What the exercise asks =
Your task is to repeat exactly the lines below between the line holding "Task: Select the" and the line holding "The image size is (297, 164).", inclusive, and only those.

Records supplied =
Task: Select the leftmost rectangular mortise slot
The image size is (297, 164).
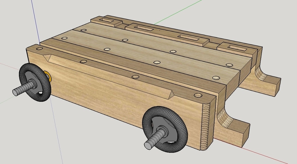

---

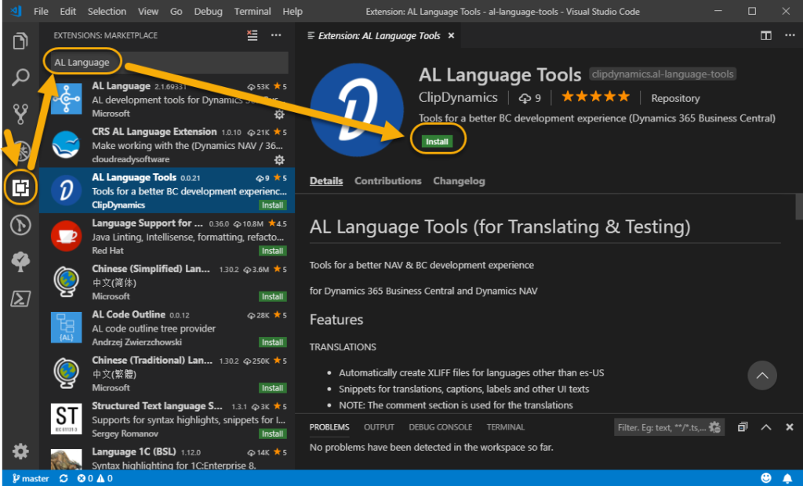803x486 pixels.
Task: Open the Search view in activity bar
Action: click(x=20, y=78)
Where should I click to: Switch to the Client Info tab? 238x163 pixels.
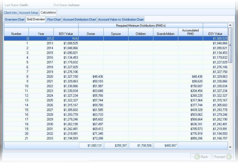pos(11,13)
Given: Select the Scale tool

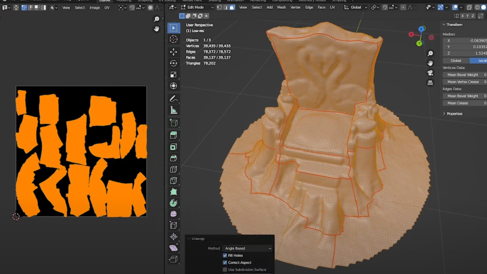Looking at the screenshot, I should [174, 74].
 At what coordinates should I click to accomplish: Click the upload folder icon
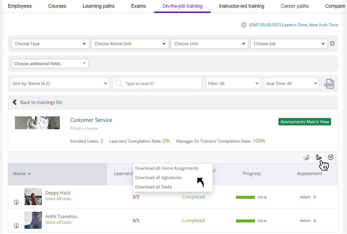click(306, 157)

---

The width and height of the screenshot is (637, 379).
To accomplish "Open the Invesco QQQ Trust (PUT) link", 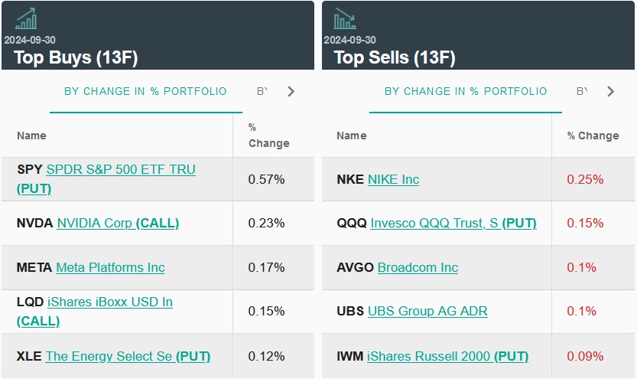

Solution for this exercise =
Task: Select the leftmost rectangular mortise slot
The image size is (297, 164).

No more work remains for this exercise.